/message-flow-tracer

Tool for tracing messages and control flow in JGroups/Infinispan using Byteman

Primary LanguageJava

********************************
*      MESSAGE FLOW TRACER     *
********************************

ATTACHING TO INFINISPAN
-----------------------

Add this to the command when running the JVM:

-javaagent:/home/rvansa/bin/byteman/byteman.jar=\
   boot:/path/to/byteman.jar,\
   sys:/path/to/message-flow-tracer.jar,\
   sys:/path/to/jgroups-(JGroups version).jar,\
   script:/path/to/MessageFlowTracer_jgroups-(JGroups version).btm,\
   script:/path/to/MessageFlowTracer_ispn-(Infinispan version).btm

By default the logs are written to /tmp/span.txt, you can change this by specifying
   
-Dorg.jboss.qa.messageflowtracer.output=/other/location/span.txt

(if you're using shared location, set this variable different for each instance)
   
The Byteman scripts are located in src/main/resources directory.
For details how to use Byteman see http://downloads.jboss.org/byteman/2.1.2/ProgrammersGuideSinglePage.html

Remarks:
* Currently running with message-flow-tracer enabled means about 2-3x worse performance (standard stress-test, distributed mode without transactions).
* Although it would certainly improve performance, you cannot use org.jboss.byteman.compileToBytecode option. This is due to Byteman bugs traced in BYTEMAN-235 and BYTEMAN-236 JIRAs.

MERGING SPANS INTO TRACES
-----------------------------------------------

Each instance creates log of events raised locally in this instance. Each set of such events that are raised causally (in the same or different thread) is called SPAN. These spans can be then merged into a TRACE - a logical unit serving one request (e.g. command), or operation started by a timer which results in one or more messages processed in multiple threads.
There are some threads that send messages which are not causally related (such as during multiple messages retransmission) - these are called non-causal.

In order to produce log of traces, run

java -jar message-flow-tracer.jar -p -o /path/to/output_log.txt /span/for/instance1.txt /span/for/instance2.txt ...

The traces are not sorted in the trace output log in any particular order, these are written as soon as no more spans should participate in the processing.
The merge process has two phases - in the first phase we record the number of occurrences for all messages, in the second phase the spans are actually merged. All message counts have to be stored in memory in one moment, therefore, the process may require a great amount of memory. The amount of memory required for second phase should be limited (does not depend on the overall amount of spans).

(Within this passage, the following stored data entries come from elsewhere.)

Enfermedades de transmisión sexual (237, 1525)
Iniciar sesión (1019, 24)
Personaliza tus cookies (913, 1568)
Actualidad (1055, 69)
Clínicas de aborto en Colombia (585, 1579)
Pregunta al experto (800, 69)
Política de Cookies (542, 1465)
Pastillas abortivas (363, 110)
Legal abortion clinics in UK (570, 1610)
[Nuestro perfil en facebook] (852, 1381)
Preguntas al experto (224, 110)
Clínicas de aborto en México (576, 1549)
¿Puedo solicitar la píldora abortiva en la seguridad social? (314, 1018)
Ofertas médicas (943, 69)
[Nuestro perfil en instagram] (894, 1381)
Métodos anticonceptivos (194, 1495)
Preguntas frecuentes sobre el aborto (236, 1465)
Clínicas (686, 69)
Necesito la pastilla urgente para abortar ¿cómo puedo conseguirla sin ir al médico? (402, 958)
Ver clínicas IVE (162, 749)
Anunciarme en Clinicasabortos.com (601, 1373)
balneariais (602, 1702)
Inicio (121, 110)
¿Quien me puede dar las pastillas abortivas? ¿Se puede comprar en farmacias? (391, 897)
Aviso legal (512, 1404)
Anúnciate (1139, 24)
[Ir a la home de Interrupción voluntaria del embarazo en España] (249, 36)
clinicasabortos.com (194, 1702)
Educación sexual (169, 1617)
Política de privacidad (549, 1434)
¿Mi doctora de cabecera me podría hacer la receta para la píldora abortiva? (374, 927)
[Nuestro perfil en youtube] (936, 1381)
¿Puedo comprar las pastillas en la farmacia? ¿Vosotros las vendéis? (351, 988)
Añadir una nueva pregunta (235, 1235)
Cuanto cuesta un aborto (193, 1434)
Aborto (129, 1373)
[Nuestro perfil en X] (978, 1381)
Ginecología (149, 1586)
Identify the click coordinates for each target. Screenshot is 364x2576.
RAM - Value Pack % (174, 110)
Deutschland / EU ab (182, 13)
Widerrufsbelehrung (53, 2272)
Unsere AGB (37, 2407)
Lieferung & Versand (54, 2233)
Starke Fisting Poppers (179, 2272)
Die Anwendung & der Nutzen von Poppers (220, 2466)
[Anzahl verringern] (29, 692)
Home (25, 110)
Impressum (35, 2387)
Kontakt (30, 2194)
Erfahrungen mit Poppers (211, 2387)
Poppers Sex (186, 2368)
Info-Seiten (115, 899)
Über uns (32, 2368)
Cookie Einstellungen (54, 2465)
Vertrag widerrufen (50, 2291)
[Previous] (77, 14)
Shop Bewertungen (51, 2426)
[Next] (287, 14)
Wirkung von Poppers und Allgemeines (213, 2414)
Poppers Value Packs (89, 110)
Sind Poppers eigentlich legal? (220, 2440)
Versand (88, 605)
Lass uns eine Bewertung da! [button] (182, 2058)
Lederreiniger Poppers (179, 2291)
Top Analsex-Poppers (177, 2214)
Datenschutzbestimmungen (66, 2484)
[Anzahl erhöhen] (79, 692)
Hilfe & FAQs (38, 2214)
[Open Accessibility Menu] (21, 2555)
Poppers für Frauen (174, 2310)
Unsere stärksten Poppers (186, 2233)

The output contains logs in this format:
MF (number of messages)
(message 1 source) -> (message 1 destinations): (message identifier)

These are the columns for events:
* wall time timestamp
* wall time delta from previous event
* local time delta (nanosecond precision) from previous event on the same node
* visualisation: each column of asterisks belongs to one thread on one node
* node name (or rather the filename of the log without extension)
* thread name
* event type
* event data

Message identifiers can be in on of these formats:
Unicast2 messages: src|dest|U(type):(seqno)
NakAck2 multicast messages: src|M(type):(seqno)
other service messages: src[|dest]|(protocol)[(type):](identification)
Messages that have no unique identifer (such as PING, FD_ALL) use wall time unix timestamp (in seconds) as identification. Therefore, it's possible that these are not properly matched.

Event types:
* Incoming - something was just received from the socket. The payload may carry one or more messages. However, each message will eventually create it's own span.
* THStarted - we have requested another thread to process some data
* THSuccess - another thread has started processing the data
* THFailure - the data were rejected and will not be processed
* TPComplete - current thread has finished processing its data
* Handling - the message processing has started
* Discard - the message will not be processed
* ODStarted - we started sending some message
* ODFinished - the message was written to the socket
* Checkpoint - user-defined stuff has been encountered
* Stackpoint - trace of the current stack (expensive operation, use for debugging)
* MsgTag - the business logic of the message was identifed
* TraceTag - the business logic of the trace was identified
* Retransmission - other node has retransmitted some message (non-causally)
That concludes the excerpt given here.